本发明还提供了一种在需要的受试者中治疗血液肿瘤、小细胞肺癌、鳞状非小细胞肺癌、乳腺癌、前列腺癌、肝癌、胰腺癌、胶质瘤或尤文氏肉瘤的方法,方法包括向受试者提供有效剂量的上述任意技术方案所限定的化合物或其药学上可接受的盐。
本发明还提供了一种治疗血液肿瘤的方法,所述血液肿瘤为人急性髓系白血病。
技术效果
作为新型的LSD1抑制剂,本发明的化合物体外活性显著,具有良好的药代动力学性质。
定义和说明
除非另有说明,本文所用的下列术语和短语旨在具有下列含义。一个特定的术语或短语在没有特别定义的情况下不应该被认为是不确定的或不清楚的,而应该按照普通的含义去理解。当本文中出现商品名时,意在指代其对应的商品或其活性成分。
这里所采用的术语“药学上可接受的”,是针对那些化合物、材料、组合物和/或剂型而言,它们在可靠的医学判断的范围之内,适用于与人类和动物的组织接触使用,而没有过多的毒性、刺激性、过敏性反应或其它问题或并发症,与合理的利益/风险比相称。

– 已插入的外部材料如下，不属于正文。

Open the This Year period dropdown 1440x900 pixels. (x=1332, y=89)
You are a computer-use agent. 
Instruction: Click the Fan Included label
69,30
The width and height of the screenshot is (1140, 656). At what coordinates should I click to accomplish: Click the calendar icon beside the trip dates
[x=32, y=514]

术语“药学上可接受的盐”是指本发明化合物的盐,由本发明发现的具有特定取代基的化合物与相对无毒的酸或碱制备。当本发明的化合物中含有相对酸性的功能团时,可以通过在纯的溶液或合适的惰性溶剂中用足够量的碱与这类化合物接触的方式获得碱加成盐。药学上可接受的碱加成盐包括钠、钾、钙、铵、 有机胺或镁盐或类似的盐。当本发明的化合物中含有相对碱性的官能团时,可以通过在纯的溶液或合适的惰性溶剂中用足够量的酸与这类化合物接触的方式获得酸加成盐。药学上可接受的酸加成盐的实例包括无机酸盐,所述无机酸包括例如盐酸、氢溴酸、硝酸、碳酸,碳酸氢根,磷酸、磷酸一氢根、磷酸二氢根、硫酸、硫酸氢根、氢碘酸、亚磷酸等;以及有机酸盐,所述有机酸包括如乙酸、丙酸、异丁酸、马来酸、丙二酸、苯甲酸、琥珀酸、辛二酸、反丁烯二酸、乳酸、扁桃酸、邻苯二甲酸、苯磺酸、对甲苯磺酸、柠檬酸、酒石酸和甲磺酸等类似的酸;还包括氨基酸(如精氨酸等)的盐,以及如葡糖醛酸等有机酸的盐。本发明的某些特定的化合物含有碱性和酸性的官能团,从而可以被转换成任一碱或酸加成盐。

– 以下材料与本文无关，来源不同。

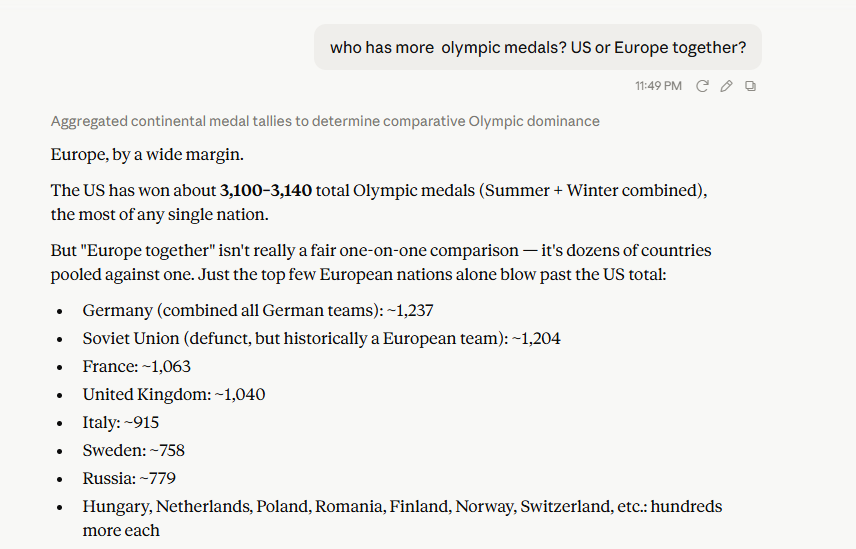Click the copy message icon
Viewport: 856px width, 549px height.
(x=751, y=86)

本发明的药学上可接受的盐可由含有酸根或碱基的母体化合物通过常规化学方法合成。一般情况下,这样的盐的制备方法是:在水或有机溶剂或两者的混合物中,经由游离酸或碱形式的这些化合物与化学计量的适当的碱或酸反应来制备。
本发明的化合物可以存在特定的几何或立体异构体形式。本发明设想所有的这类化合物,包括顺式和反式异构体、(-)-和(+)-对映体、(R)-和(S)-对映体、非对映异构体、(D)-异构体、(L)-异构体,及其外消旋混合物和其他混合物,例如对映异构体或非对映体富集的混合物,所有这些混合物都属于本发明的范围之内。烷基等取代基中可存在另外的不对称碳原子。所有这些异构体以及它们的混合物,均包括在本发明的范围之内。
除非另有说明,术语“对映异构体”或者“旋光异构体”是指互为镜像关系的立体异构体。
除非另有说明,术语“顺反异构体”或者“几何异构体”系由因双键或者成环碳原子单键不能自由旋转而引起。

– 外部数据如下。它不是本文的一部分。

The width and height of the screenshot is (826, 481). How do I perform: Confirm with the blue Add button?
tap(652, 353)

除非另有说明,术语“非对映异构体”是指分子具有两个或多个手性中心,并且分子间为非镜像的关系的立体异构体。
除非另有说明,“(+)”表示右旋,“(-)”表示左旋,“(±)”表示外消旋。
除非另有说明,用楔形实线键
和楔形虚线键
表示一个立体中心的绝对构型,用直形实线键
和直形虚线键
表示立体中心的相对构型,用波浪线
表示楔形实线键
或楔形虚线键
或用波浪线
表示直形实线键
和直形虚线键
除非另有说明,当化合物中存在双键结构,如碳碳双键、碳氮双键和氮氮双键,且双键上的各个原子均连接有两个不同的取代基时(包含氮原子的双键中,氮原子上的一对孤对电子视为其连接的一个取代基),如果该化合物中双键上的原子与其取代基之间用波浪线
连接,则表示该化合物的(Z)型异构体、(E)型异构体或两种异构体的混合物。例如下式(A)表示该化合物以式(A-1)或式(A-2)的单一异构体形式存在或以式(A-1)和式(A-2)两种异构体的混合物形式存在;下式(B)表示该化合物以式(B-1)或式(B-2)的单一异构体形式存在或以式(B-1)和式(B-2)两种异构体的混合物形式存在。下式(C)表示该化合物以式(C-1)或式(C-2)的单一异构体形式存在或以式(C-1)和式(C-2)两种异构体的混合物形式存在。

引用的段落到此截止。